__Dataset__:
-------------------------

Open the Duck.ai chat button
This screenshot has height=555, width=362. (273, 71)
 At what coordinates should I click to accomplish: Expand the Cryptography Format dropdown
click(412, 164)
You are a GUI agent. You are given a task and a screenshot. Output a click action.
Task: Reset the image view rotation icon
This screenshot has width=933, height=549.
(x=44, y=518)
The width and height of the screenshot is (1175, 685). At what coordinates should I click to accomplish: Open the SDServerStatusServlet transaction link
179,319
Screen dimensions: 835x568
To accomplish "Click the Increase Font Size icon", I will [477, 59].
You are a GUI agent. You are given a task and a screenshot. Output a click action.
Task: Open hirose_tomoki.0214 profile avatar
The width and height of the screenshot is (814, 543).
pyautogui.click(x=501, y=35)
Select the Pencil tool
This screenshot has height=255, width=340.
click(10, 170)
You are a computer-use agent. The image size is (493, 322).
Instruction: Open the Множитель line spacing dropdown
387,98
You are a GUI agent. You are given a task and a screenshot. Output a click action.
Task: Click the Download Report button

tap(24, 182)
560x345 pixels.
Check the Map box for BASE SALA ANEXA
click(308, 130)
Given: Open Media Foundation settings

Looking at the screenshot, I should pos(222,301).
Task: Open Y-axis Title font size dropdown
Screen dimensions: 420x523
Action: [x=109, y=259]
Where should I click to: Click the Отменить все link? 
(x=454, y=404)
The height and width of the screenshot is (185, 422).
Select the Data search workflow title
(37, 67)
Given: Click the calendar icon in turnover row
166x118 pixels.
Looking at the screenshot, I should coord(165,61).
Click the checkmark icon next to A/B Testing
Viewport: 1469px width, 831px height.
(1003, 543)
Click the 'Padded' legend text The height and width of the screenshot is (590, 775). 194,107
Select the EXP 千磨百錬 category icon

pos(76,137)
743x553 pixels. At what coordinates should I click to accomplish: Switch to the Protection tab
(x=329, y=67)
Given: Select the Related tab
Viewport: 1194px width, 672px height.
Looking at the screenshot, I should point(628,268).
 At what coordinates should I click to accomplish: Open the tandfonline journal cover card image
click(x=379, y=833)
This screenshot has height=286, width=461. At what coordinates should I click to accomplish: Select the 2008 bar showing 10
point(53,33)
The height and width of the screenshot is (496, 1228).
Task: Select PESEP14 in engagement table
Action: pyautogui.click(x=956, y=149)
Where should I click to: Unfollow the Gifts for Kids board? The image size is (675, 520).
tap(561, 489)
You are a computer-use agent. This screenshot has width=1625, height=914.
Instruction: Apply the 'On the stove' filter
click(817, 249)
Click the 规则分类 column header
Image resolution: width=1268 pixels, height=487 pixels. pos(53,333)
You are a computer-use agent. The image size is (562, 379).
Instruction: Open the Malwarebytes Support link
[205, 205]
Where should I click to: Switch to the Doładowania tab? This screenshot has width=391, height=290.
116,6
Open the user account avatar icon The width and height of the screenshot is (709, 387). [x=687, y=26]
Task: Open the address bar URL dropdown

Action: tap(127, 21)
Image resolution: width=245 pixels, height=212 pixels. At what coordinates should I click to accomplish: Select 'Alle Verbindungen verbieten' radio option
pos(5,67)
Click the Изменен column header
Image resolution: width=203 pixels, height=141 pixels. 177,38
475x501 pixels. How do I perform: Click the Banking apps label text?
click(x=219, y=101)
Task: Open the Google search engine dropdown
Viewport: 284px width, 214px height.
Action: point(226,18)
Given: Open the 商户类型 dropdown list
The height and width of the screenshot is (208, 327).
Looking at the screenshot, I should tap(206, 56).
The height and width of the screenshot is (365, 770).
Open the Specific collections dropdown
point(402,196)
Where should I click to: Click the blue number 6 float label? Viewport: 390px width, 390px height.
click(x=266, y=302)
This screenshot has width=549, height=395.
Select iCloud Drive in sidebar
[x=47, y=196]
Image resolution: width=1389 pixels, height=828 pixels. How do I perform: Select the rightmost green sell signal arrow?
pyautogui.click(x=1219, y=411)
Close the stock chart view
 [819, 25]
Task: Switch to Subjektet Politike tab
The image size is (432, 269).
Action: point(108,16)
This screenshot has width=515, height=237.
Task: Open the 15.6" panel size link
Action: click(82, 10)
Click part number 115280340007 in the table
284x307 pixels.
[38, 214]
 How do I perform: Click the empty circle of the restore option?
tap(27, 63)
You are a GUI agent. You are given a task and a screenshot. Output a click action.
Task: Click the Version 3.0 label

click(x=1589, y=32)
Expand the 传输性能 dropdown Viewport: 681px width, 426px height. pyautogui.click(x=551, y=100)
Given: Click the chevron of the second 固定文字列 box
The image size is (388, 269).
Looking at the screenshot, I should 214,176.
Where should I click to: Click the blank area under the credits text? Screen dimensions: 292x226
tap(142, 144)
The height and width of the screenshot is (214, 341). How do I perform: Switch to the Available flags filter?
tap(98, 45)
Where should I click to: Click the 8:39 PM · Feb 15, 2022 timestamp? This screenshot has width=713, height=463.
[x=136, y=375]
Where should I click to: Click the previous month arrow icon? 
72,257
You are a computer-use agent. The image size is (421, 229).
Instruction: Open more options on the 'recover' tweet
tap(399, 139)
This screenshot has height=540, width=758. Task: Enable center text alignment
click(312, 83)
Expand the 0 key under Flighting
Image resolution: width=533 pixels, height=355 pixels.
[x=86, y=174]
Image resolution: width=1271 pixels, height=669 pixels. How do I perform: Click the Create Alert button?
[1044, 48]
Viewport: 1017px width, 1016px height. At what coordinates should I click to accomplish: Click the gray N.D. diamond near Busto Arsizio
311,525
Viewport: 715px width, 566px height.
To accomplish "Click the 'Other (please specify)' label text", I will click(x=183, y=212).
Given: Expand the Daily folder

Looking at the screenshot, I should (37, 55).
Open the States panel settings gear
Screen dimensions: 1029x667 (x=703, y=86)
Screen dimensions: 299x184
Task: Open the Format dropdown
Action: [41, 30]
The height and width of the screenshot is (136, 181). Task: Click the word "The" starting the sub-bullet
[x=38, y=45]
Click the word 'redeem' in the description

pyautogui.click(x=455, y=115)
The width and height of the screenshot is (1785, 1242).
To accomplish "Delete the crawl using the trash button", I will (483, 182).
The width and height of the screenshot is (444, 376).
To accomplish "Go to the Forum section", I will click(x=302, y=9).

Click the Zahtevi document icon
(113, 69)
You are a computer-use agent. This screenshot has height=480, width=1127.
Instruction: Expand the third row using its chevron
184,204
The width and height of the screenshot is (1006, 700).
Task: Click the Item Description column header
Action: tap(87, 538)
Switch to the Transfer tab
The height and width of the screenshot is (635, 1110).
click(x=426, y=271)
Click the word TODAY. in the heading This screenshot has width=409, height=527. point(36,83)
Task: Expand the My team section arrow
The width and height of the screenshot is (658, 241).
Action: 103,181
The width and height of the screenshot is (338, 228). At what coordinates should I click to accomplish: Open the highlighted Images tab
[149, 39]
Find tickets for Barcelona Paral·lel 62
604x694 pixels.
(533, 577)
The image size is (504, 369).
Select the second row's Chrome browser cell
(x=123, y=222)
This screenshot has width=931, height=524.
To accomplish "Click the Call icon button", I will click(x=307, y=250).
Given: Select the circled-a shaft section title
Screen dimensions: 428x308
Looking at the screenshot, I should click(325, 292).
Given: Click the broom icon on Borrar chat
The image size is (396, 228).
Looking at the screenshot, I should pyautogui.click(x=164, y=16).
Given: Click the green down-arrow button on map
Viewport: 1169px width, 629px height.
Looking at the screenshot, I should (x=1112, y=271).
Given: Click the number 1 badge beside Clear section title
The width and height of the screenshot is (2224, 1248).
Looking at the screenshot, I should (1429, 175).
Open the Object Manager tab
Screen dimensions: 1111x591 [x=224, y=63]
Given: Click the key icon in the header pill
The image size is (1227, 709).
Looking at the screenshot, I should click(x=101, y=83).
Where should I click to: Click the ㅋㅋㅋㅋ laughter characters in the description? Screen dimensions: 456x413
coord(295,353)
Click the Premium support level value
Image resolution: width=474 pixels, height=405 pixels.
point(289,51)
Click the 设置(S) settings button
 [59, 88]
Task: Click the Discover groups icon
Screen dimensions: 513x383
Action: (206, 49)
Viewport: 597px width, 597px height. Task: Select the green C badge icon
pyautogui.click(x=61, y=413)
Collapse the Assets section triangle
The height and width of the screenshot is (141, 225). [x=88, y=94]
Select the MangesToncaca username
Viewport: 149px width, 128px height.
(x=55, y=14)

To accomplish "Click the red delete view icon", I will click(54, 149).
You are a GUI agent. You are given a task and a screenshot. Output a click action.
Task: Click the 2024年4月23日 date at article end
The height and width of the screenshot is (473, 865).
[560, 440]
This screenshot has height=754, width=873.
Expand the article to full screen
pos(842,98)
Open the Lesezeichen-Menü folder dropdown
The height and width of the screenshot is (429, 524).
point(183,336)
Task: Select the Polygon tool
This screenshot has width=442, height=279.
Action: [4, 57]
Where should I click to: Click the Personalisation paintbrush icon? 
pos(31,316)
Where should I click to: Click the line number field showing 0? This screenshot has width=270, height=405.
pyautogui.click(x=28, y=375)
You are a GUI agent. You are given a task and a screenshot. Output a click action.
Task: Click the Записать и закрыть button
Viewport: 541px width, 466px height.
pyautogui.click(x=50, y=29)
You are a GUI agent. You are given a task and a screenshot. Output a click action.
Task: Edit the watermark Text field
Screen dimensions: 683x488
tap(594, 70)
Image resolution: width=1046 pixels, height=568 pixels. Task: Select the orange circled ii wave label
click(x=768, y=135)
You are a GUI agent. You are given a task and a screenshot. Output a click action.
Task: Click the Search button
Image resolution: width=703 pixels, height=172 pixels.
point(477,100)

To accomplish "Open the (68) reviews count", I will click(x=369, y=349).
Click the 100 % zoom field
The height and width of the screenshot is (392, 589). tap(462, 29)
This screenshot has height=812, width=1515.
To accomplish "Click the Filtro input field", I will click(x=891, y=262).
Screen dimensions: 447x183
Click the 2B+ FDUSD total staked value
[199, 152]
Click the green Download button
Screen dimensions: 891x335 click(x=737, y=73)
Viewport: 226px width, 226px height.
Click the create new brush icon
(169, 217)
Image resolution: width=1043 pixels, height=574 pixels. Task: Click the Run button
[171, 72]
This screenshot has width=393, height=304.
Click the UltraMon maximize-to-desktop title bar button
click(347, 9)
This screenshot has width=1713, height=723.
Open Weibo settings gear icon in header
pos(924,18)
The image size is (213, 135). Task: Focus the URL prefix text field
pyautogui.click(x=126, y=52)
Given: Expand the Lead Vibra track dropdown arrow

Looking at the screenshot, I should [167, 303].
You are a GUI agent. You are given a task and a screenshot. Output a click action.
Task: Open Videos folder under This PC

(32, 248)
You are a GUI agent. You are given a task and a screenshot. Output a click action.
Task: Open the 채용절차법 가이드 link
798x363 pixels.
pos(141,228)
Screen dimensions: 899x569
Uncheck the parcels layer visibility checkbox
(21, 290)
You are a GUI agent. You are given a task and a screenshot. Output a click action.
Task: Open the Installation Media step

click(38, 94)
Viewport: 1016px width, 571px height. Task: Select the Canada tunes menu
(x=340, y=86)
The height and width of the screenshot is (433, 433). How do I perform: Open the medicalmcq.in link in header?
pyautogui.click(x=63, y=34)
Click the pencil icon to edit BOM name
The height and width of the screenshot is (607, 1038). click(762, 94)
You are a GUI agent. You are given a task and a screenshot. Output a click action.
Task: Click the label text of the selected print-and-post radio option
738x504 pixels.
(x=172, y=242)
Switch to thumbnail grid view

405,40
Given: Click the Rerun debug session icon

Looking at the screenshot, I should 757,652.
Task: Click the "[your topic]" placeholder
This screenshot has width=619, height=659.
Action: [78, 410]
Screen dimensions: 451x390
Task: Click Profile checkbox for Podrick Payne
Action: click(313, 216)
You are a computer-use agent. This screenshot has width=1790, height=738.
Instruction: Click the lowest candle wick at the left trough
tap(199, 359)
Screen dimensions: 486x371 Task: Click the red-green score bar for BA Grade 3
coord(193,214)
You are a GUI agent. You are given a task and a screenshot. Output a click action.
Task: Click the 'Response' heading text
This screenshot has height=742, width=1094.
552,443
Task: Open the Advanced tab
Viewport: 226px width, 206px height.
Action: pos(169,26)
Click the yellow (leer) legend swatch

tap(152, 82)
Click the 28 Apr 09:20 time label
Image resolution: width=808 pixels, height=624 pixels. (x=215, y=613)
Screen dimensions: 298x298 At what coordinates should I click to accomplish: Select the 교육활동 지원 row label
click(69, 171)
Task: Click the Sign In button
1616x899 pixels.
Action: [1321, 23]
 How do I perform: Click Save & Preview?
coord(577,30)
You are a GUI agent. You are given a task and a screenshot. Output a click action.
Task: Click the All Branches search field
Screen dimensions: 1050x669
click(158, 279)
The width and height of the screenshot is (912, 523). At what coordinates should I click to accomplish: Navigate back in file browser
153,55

-------------------------

__Assignment__: Above are some records; copy each line there that contains "tool".

__Answer for the task__:
Select the Pencil tool
Task: Select the Polygon tool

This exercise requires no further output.